Students pick up prizes at national enterprise awards
STUDENTS from Sligo have won prizes at the national final of this year’s Student Enterprise Programme.
The finals of the Local Enterprise Office initiative were broadcast virtually on May 14 from Croke Park with Tánaiste Leo Varadkar and special ambassador Derval O’Rourke speaking with host RTE’s Rick O’Shea, as students and teachers watched on from across the country. Supported by Local Enterprise Office Sligo, a team from Summerhill College won the overall winner award in the Intermediate Category. The winning students were Ben O’Loughlin, Patrick Donlon and Thibaud Gerard, who worked under the guidance of their teacher Dervilla Casey.
Their student enterprise was called T-Snappi, which produced cooking aprons with snap on/snap off tea towels.
Sligo also won another national award. Snap & Translate, the brainchild of Lorraine Dunleavy, a student from Coláiste Muire in Ballymote, won the runner-up award in the ‘My Entrepreneurial Journey’ Intermediate Category. Lorraine was supported by her teacher Siobhán O’Donnell.
There were 72 student enterprises competing in this year’s national final of what is Ireland’s largest entrepreneurship programme for second level students.
The initiative, funded by the government through Enterprise Ireland and delivered by the 31 Local Enterprise Offices in local authorities throughout the country, saw 29,000 students from almost 500 secondary schools across the country take part.
Praising the winning students and all those representing Sligo at the national finals at presentation ceremonies held at Summerhill College and Colaiste Muire, cathaoirleach of Sligo County Council Councillor Dara Mulvey said it was a proud day for student enterprise in Sligo.
He congratulated the students, their families and their teachers at both Summerhill College and Colaiste Muire on their awards.
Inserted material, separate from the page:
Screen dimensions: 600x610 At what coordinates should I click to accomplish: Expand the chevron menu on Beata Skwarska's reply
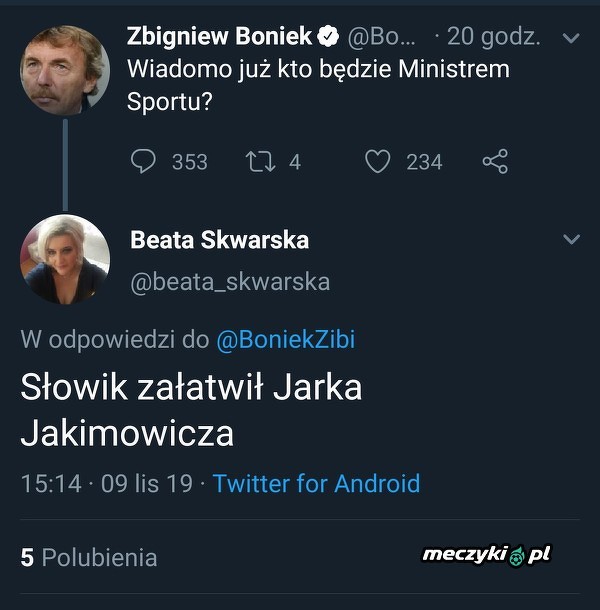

He also paid tribute to all the other finalists and participants from Sligo who he said “are impressive ambassadors for student enterprise in the county”.
John Reilly, head of enterprise with Sligo County Council, said that year-on-year the Student Enterprise Programme “continues to produce the very best of ingenuity and entrepreneurship among our secondary school students”. “It’s no surprise to see the challenges thrown up by the pandemic featuring in many of the businesses and the ongoing willingness for students to create businesses that not only sell services or products, but that help address ongoing issues in society.”
He said that many of these students go on to further develop their enterpreneuial skills.
“We see every year that the national finals are not an end point for our student entrepreneurs, but a stepping-stone on the next stage of their entrepreneurial journey. From our class of 20-21 we will see some business leaders and global entrepreneurs of the future emerge,” he added.